Given information
****************************************
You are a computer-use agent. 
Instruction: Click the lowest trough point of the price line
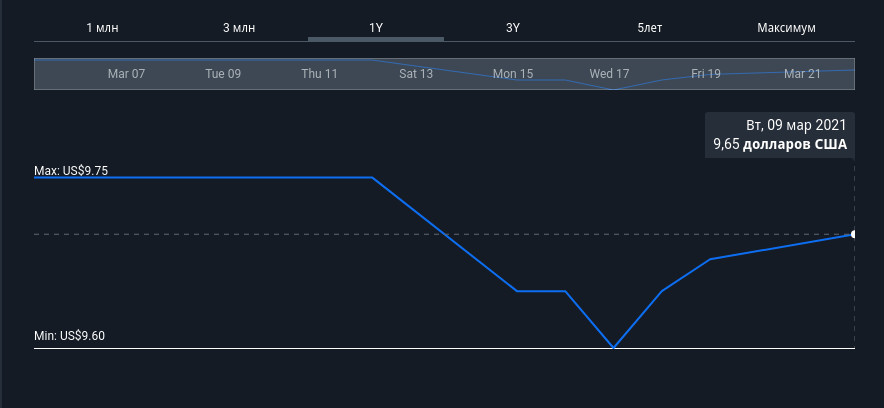(614, 348)
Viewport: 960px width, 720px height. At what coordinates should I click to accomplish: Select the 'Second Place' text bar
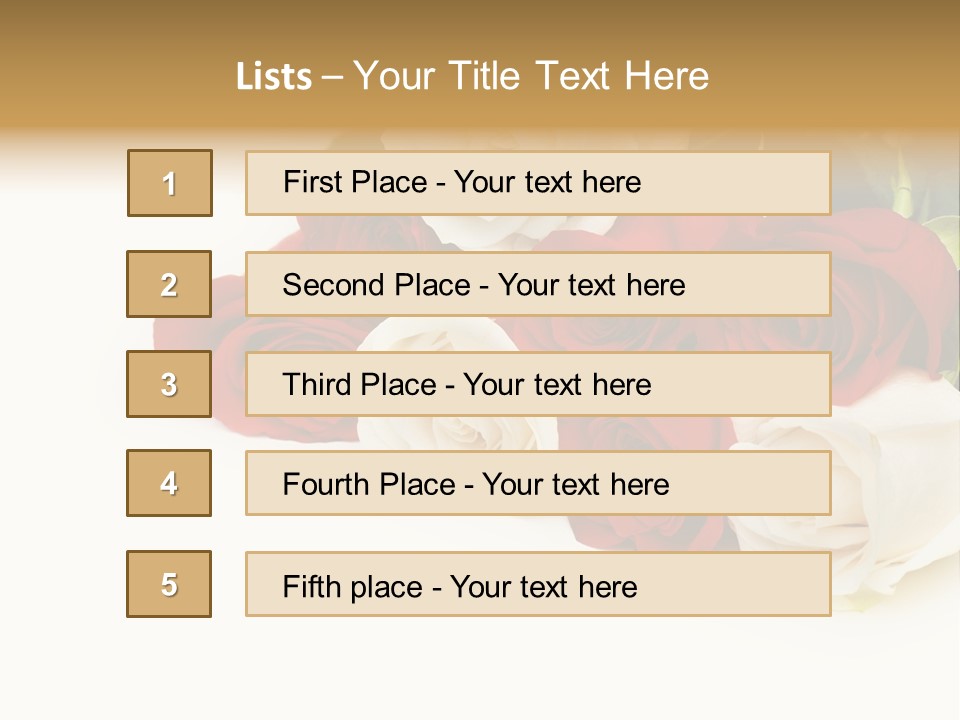(538, 284)
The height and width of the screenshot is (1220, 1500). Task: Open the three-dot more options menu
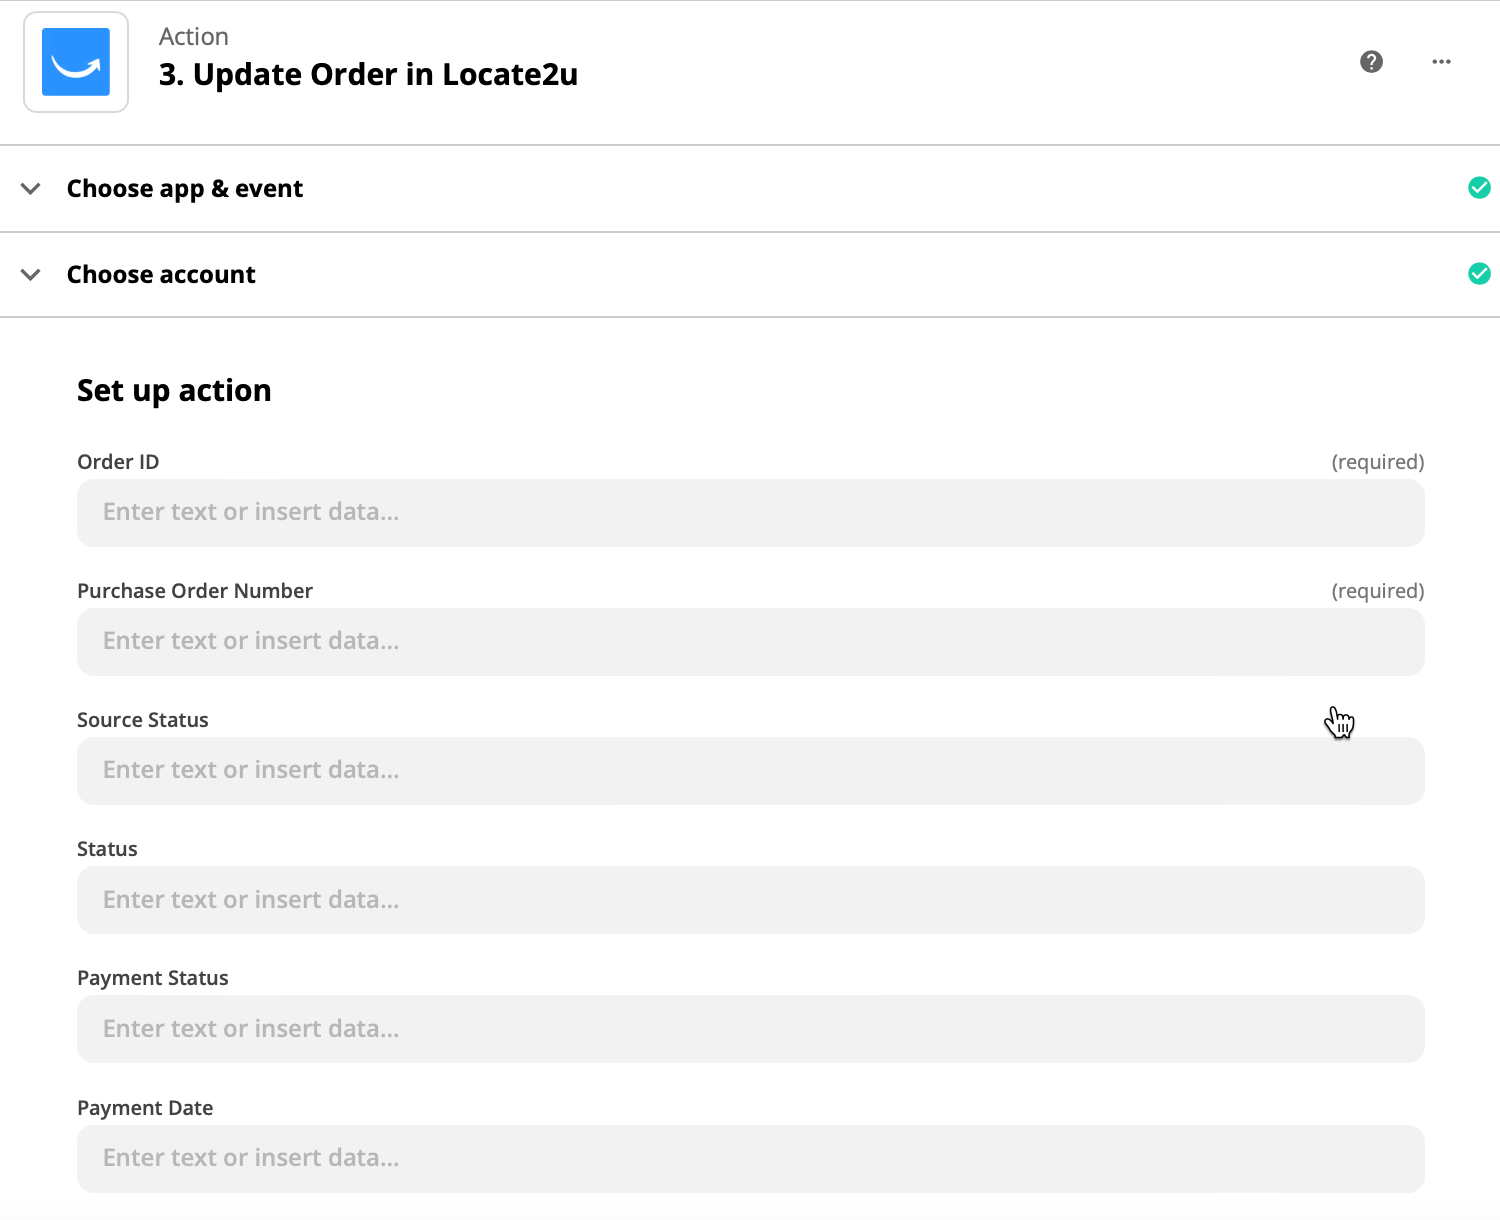[1441, 62]
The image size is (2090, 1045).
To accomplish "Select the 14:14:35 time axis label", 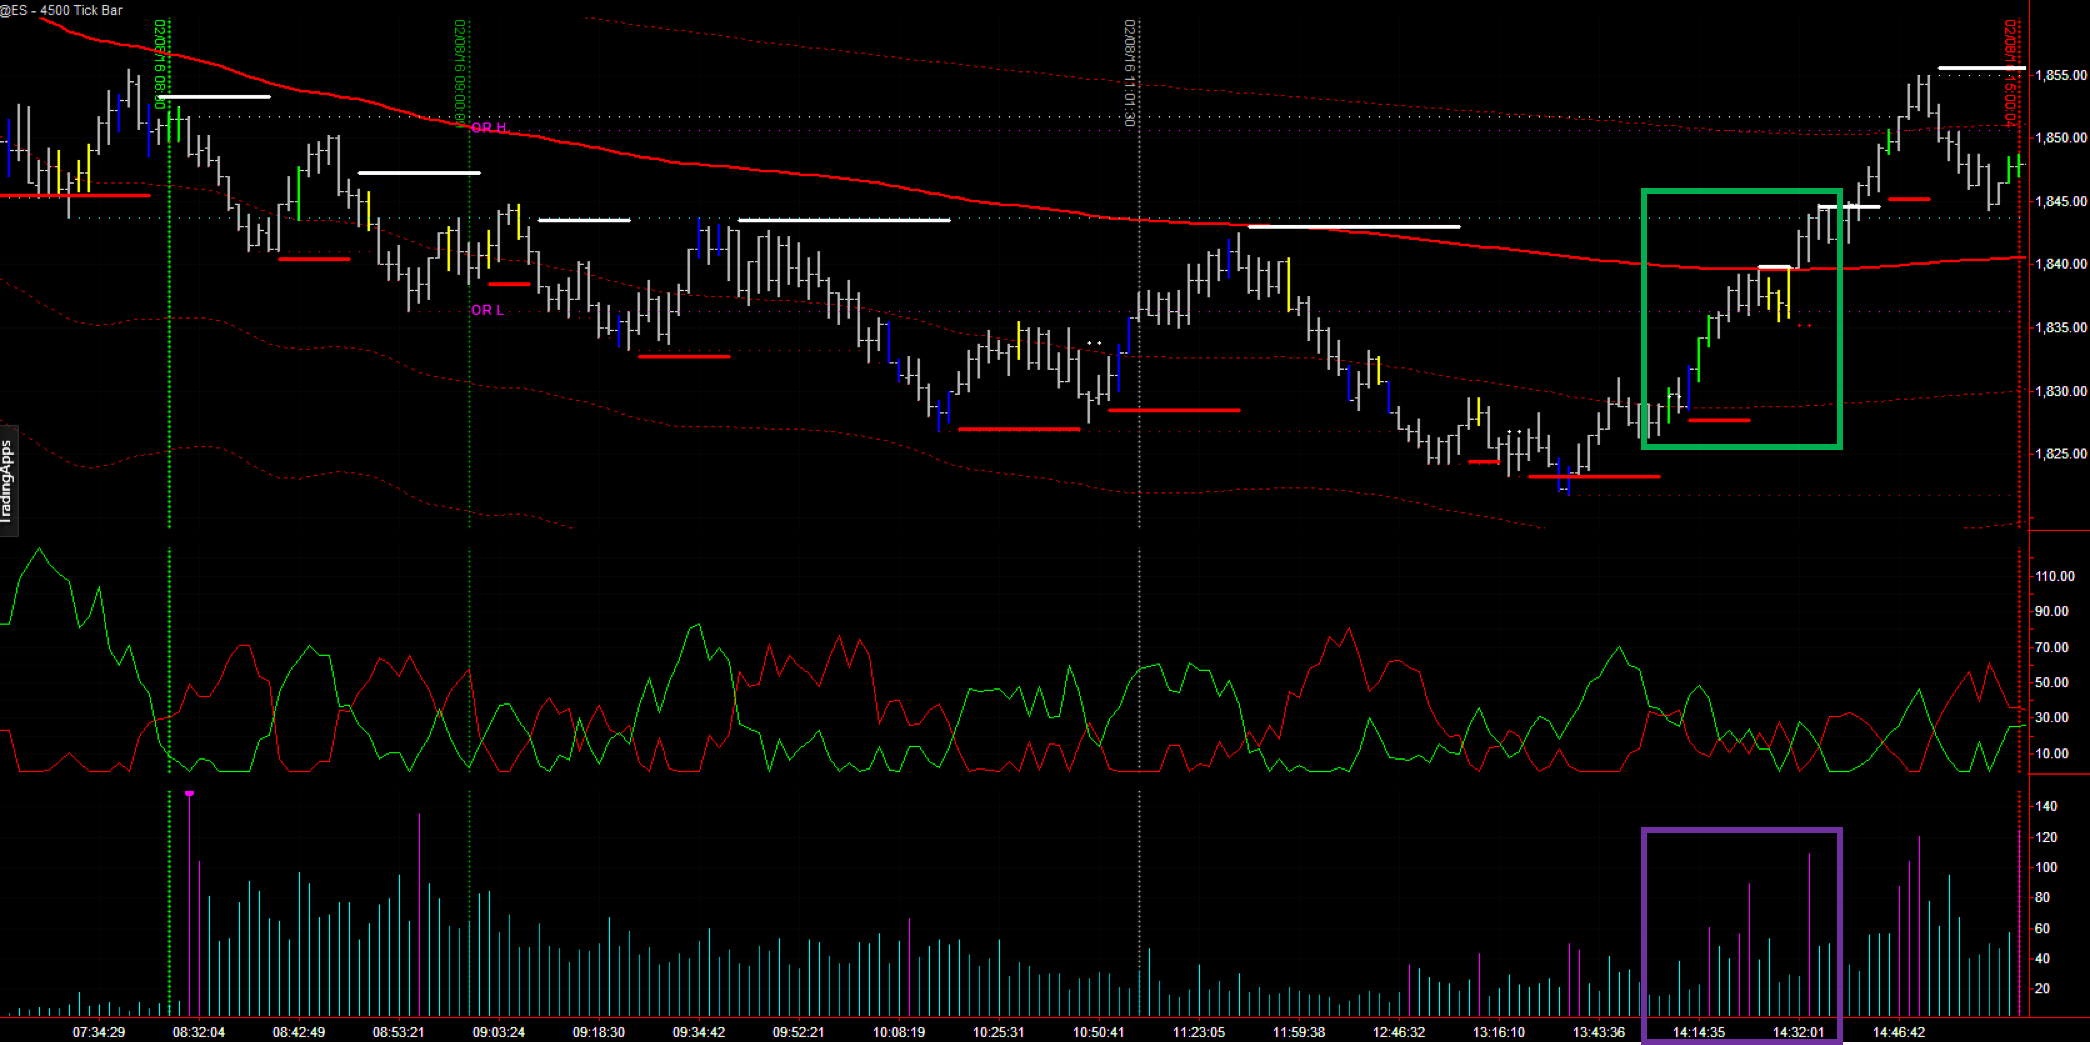I will [1699, 1032].

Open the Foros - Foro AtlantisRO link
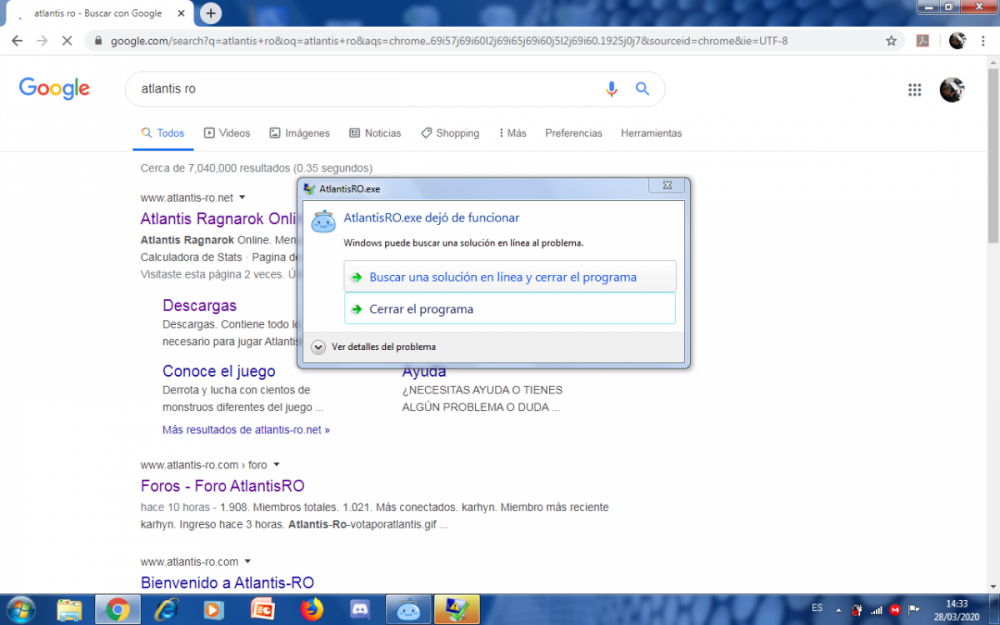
****************************************
Task item
May I have only the lines from the start of the data through the line containing "The image size is (2090, 1045).", both included, reproduced exactly and without the pictures?

Answer to the problem
You are a computer-use agent. 
Instruction: Click the lowest trough point of the price line
(614, 348)
Viewport: 960px width, 720px height. At what coordinates should I click to accomplish: Select the 'Second Place' text bar
(538, 284)
The height and width of the screenshot is (1220, 1500). Task: Open the three-dot more options menu
[1441, 62]
The image size is (2090, 1045).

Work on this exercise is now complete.